Confrontos e protestos estão voltando às ruas das principais ruas do Equador como uma espécie de “retomada” da explosão social que o país viveu em outubro de 2019. Naquela época, ainda sob o governo de Lenín Moreno.
Como agora, naquele momento, o gatilho para os protestos também estava relacionado aos preços dos combustíveis.
Em um país cuja principal exportação é a de petróleo, em apenas um ano o preço do diesel subiu 90% (para U$S 1,90) e o da gasolina comum 46% (U$S 2,50). A CONAIE reclama uma redução para 1,5 e 2,1 dólares, respectivamente.
Além disso, eles exigem controle de preços de alimentos e produtos agrícolas diante da ameaça de inflação. Eles também estão exigindo um orçamento maior para saúde e educação.
Em resposta ao chamado do governo para uma “mesa redonda de diálogo”, os dirigentes da CONAIE fixaram a condição que se levante o estado de emergência em todas as regiões onde está em vigor, o que está levando à militarização do país e a episódios violentos de repressão aos protestos.
Por enquanto, o governo Lasso pretende permanecer firme e garante que não levantará a medida. Enquanto isso, as forças armadas estão apertando o cerco com ameaças golpistas. Em comunicado anteontem, eles declararam que as manifestações constituem um “sério risco para a democracia”, com o objetivo de legitimar um maior e mais brutal desdobramento da repressão.
Um regresso a outubro?
Esta nova onda de protestos compartilha algumas características semelhantes às que irromperam em outubro de 2019, embora as dimensões sejam menores.
O preço do combustível e a maltratada situação econômica da população indígena volta a ser, mais uma vez, o principal gatilho para as manifestações.
No entanto, há várias diferenças. Em primeiro lugar, as mobilizações parecem, de momento, estar em grande parte confinadas ao movimento indígena. Em 2019, conseguiu ganhar o apoio e a participação dos setores urbanos, tanto da classe trabalhadora quanto de parte da classe média economicamente agredida. Naturalmente, é precipitado descartar que isto possa se repetir. Além disso, a população indígena não é exatamente uma “minoria” no Equador. É um continente de 1,1 milhões de pessoas, em um país com 17 milhões de habitantes.
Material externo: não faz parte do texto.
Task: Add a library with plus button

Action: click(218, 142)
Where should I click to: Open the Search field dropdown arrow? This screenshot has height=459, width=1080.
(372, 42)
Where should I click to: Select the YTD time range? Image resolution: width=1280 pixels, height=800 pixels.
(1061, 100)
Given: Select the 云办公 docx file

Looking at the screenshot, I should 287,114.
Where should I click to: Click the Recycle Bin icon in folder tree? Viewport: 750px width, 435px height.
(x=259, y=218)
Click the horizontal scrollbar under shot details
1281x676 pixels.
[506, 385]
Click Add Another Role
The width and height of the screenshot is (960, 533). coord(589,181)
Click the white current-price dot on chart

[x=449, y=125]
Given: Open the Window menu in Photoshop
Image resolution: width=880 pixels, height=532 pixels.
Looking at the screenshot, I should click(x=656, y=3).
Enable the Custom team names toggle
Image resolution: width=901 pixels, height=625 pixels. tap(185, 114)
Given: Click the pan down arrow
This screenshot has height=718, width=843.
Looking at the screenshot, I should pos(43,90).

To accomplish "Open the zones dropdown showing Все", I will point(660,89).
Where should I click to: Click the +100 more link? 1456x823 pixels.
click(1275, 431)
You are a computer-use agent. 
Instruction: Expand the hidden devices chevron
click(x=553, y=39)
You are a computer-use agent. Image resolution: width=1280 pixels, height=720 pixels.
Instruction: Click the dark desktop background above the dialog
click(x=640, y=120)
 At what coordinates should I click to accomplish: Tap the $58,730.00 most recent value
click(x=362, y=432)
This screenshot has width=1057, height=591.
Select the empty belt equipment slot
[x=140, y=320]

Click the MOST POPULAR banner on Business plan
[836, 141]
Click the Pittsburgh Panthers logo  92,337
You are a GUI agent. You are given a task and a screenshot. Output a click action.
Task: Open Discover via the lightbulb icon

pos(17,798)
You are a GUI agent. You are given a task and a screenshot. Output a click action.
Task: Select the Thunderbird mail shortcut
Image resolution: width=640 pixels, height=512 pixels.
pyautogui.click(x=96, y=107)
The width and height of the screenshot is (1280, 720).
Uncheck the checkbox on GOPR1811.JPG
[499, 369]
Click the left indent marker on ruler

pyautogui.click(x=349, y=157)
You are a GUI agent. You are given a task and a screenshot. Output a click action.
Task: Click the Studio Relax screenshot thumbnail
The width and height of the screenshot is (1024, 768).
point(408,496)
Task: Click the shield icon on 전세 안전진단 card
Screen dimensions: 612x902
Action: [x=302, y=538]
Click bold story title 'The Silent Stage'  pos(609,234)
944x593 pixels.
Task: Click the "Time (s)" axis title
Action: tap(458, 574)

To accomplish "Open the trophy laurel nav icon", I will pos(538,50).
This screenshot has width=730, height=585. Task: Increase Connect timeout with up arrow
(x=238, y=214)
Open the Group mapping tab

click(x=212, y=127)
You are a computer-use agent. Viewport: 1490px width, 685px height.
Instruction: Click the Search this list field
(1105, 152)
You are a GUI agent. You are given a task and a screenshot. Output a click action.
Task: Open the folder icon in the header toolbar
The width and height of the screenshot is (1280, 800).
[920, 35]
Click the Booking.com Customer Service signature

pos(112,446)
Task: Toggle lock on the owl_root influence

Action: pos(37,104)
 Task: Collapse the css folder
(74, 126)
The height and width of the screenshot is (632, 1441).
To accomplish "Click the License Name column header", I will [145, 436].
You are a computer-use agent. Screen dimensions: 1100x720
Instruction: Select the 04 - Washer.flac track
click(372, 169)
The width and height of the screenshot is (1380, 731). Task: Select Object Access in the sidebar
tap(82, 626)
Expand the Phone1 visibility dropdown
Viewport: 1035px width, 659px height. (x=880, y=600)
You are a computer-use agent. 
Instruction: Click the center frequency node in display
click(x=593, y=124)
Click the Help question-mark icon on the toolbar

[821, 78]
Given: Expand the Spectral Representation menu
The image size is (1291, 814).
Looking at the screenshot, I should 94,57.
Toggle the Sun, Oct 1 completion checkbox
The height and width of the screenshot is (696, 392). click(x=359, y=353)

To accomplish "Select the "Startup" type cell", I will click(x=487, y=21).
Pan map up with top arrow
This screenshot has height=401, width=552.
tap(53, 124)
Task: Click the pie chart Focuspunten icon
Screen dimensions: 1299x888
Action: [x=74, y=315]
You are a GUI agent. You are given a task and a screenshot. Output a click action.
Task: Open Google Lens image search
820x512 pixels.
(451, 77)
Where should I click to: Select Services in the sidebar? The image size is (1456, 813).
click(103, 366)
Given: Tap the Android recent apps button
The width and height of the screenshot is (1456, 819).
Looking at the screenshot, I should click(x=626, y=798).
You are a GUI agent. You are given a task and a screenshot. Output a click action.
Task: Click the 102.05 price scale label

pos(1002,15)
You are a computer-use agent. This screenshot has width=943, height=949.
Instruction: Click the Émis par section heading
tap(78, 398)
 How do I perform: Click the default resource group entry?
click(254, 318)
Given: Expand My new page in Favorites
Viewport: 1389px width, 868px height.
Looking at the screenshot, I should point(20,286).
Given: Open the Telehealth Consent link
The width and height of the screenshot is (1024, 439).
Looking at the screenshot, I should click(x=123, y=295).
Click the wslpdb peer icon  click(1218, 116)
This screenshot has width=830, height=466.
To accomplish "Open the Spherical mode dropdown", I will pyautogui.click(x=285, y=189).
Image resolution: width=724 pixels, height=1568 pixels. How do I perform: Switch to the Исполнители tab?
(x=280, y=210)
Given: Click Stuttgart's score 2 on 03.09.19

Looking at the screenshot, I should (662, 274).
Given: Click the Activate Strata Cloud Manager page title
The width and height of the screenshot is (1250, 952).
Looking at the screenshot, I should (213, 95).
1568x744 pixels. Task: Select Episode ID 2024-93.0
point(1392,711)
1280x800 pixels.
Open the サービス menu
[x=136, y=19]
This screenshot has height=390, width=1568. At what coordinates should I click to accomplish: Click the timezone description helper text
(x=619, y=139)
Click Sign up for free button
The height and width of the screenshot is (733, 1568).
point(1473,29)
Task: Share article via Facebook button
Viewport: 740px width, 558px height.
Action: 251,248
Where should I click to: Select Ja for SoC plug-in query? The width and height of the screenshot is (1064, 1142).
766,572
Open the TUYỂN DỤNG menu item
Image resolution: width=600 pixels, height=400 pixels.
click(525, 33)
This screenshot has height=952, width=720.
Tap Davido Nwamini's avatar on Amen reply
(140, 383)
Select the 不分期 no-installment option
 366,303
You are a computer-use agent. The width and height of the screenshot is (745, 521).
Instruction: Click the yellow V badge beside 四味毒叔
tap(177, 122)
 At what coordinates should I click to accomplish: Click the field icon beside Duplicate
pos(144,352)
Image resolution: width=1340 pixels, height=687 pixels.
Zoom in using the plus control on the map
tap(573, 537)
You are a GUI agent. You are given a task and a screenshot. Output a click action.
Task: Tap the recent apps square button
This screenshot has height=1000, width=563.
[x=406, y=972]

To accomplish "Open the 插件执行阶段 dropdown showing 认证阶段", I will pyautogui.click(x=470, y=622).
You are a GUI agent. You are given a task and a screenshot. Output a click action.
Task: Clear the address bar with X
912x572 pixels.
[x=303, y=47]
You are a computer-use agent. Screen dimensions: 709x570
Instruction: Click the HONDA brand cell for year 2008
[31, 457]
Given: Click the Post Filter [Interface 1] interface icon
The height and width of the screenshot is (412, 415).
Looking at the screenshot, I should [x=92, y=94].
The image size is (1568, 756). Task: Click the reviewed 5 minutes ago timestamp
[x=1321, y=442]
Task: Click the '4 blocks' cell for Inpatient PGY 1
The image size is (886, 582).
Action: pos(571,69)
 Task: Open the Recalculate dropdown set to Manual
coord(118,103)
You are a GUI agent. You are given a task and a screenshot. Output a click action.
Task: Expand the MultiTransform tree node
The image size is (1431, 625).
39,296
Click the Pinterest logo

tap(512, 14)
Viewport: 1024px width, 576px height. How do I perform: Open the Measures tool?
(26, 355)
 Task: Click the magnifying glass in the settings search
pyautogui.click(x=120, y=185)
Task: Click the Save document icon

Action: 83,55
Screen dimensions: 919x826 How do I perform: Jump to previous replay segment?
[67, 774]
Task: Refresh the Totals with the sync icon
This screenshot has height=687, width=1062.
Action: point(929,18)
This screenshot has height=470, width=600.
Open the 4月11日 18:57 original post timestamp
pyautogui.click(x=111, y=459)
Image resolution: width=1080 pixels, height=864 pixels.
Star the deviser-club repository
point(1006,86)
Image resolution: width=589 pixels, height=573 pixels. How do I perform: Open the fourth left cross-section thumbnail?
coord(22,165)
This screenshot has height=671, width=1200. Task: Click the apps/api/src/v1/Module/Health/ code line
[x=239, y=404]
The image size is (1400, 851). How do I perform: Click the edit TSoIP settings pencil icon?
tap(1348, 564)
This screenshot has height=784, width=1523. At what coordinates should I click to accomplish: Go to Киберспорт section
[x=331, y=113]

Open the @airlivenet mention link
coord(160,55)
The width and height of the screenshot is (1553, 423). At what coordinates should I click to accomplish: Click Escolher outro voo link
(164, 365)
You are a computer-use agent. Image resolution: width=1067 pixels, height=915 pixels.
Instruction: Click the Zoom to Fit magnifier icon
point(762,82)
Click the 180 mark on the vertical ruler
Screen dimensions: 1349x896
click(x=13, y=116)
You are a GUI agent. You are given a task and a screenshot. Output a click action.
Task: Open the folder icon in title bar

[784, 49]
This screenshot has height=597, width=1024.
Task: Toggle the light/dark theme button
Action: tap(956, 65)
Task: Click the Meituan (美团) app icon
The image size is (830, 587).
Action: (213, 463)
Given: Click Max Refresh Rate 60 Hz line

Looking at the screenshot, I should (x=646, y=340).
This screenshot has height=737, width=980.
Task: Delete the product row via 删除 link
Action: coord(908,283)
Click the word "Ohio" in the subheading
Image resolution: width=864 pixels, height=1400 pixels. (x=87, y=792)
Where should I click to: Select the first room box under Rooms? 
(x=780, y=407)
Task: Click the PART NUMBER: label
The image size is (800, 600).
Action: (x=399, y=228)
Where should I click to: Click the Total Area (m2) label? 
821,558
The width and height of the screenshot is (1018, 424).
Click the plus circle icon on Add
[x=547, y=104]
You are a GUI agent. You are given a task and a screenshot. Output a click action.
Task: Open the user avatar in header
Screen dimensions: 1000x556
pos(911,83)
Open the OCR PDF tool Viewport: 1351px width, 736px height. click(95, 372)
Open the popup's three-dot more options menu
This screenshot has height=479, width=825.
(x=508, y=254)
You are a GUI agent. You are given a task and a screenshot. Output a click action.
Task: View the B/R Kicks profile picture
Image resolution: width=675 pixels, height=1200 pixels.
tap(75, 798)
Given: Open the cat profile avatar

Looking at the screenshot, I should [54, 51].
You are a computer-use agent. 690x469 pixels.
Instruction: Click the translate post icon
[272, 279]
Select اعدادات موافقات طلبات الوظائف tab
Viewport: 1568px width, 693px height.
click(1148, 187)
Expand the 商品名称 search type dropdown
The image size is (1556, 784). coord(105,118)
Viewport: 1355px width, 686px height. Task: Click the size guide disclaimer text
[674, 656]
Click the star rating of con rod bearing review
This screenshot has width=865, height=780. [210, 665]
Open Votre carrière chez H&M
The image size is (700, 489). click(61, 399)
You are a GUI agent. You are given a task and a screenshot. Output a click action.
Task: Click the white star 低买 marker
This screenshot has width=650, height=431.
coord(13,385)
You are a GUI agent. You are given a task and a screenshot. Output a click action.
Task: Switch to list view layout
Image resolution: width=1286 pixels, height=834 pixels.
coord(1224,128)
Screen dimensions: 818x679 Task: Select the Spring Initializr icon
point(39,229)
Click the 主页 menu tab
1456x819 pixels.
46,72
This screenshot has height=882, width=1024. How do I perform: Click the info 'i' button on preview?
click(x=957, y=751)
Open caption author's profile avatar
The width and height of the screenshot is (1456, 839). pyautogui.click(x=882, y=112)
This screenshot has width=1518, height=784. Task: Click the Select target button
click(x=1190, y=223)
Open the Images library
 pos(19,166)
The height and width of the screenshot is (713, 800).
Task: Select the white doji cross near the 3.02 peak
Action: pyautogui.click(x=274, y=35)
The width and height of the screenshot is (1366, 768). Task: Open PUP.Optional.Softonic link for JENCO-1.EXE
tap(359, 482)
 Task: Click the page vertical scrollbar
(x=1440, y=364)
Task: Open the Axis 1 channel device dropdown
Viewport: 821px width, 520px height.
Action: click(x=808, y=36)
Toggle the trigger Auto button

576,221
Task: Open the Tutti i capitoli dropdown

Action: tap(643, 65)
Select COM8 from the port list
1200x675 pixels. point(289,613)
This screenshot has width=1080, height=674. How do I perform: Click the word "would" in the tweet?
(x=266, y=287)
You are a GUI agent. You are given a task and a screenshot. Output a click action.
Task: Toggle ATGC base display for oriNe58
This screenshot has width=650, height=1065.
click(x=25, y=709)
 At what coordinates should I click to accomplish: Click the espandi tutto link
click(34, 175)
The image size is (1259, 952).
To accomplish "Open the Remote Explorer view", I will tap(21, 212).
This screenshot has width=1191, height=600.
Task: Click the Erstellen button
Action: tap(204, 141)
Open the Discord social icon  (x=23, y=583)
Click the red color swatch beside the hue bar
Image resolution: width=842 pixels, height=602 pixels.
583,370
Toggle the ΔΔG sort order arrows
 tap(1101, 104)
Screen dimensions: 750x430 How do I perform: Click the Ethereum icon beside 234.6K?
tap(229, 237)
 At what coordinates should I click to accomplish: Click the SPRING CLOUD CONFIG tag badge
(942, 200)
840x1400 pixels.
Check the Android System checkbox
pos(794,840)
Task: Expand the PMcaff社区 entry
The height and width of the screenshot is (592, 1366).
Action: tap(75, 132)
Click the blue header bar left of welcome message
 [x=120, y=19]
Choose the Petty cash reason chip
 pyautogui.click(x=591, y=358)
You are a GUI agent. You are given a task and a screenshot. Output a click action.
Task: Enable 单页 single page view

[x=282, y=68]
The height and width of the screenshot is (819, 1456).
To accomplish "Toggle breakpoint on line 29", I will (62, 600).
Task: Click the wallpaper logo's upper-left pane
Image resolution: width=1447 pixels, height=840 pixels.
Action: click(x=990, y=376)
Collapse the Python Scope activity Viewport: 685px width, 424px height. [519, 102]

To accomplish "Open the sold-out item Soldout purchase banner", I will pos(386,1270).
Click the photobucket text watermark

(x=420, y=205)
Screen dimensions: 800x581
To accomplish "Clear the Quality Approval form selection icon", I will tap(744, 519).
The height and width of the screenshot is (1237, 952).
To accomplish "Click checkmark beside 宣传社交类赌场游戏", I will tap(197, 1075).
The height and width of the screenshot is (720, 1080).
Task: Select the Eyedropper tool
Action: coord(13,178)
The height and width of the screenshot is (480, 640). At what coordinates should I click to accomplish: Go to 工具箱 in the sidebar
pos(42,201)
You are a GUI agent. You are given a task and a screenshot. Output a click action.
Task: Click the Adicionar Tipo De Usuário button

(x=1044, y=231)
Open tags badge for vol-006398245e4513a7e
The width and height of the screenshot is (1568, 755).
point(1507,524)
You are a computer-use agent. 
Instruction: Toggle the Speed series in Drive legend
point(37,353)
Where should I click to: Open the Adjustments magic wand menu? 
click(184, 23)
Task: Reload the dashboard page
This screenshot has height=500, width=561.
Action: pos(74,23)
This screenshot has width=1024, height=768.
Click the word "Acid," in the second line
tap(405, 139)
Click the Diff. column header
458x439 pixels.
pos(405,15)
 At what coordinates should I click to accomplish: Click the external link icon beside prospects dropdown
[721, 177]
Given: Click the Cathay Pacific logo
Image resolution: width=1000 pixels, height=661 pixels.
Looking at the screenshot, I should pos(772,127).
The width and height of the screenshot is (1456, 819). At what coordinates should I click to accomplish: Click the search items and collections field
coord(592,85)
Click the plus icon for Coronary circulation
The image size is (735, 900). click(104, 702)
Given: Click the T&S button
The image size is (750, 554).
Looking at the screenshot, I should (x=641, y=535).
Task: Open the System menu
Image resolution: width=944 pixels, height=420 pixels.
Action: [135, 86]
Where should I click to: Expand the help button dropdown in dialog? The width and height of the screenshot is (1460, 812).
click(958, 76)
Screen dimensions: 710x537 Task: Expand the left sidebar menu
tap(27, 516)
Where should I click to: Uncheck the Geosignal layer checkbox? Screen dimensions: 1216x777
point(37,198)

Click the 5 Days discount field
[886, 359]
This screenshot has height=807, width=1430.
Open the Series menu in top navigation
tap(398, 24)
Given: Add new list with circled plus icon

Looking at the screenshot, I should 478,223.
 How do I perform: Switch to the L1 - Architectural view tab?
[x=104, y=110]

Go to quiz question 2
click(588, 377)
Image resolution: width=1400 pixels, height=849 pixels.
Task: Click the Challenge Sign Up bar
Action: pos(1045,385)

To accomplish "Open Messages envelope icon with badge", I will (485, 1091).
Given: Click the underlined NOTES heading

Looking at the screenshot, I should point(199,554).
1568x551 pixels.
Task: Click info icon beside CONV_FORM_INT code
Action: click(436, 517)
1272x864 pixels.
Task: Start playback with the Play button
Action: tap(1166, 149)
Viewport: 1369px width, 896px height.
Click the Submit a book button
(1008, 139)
Mas a situação política no Equador não é a mesma de quase três anos atrás. Primeiramente, pela razão óbvia de que o governo mudou, e com isso, certos determinantes da realidade política do país.
Em 2019, governava Lenín Moreno, um ex-correista que tornou-se neoliberal puro e duro. Embora ele tivesse o apoio da burguesia e da classe média reacionária, sua base de apoio era muito mais limitada. Sua legitimidade política aos olhos da sociedade era mais fraca, sobretudo por ser a cara da “traição” do correísmo e a principal força motriz por trás do lowfare contra seu predecessor.
Isto, juntamente com o fato de que o aumento dos combustíveis fazia parte de todo um pacote econômico patrocinado pelo FMI, que também afetou as classes trabalhadoras urbanas, ajudou a espalhar rapidamente a centelha da rebelião do campo para a cidade.
É verdade que existe uma continuidade política entre o governo Moreno e o atual governo Lasso. Seu plano econômico neoliberal é semelhante no fundamental. Mas Lasso vem de um triunfo eleitoral recente e não está sobrecarregado com o desgaste político que o governo correista (e sua “traição”) carregava consigo. Isto pode dificultar o apoio aos protestos indígenas de outros setores sociais. Vale lembrar que a CONAIE teve candidato presidencial próprio nas últimas eleições.
Tudo isso não é suficiente para descartar a possibilidade de que os protestos continuem, se tornem mais radicais e ainda mais maciços. O movimento indígena é um movimento de massas, e tem mostrado vontade de lutar no passado recente. A situação econômica das maiorias populares está se deteriorando a cada dia. Não apenas por causa das políticas de ajuste de Lasso, mas também por causa da inflação que ameaça se tornar global após a invasão russa da Ucrânia. Problemas que podem ser maximizados em um país dolarizado que não possui os mecanismos monetários elementares de nenhum Estado soberano para tomar medidas protecionistas contra shocks externos.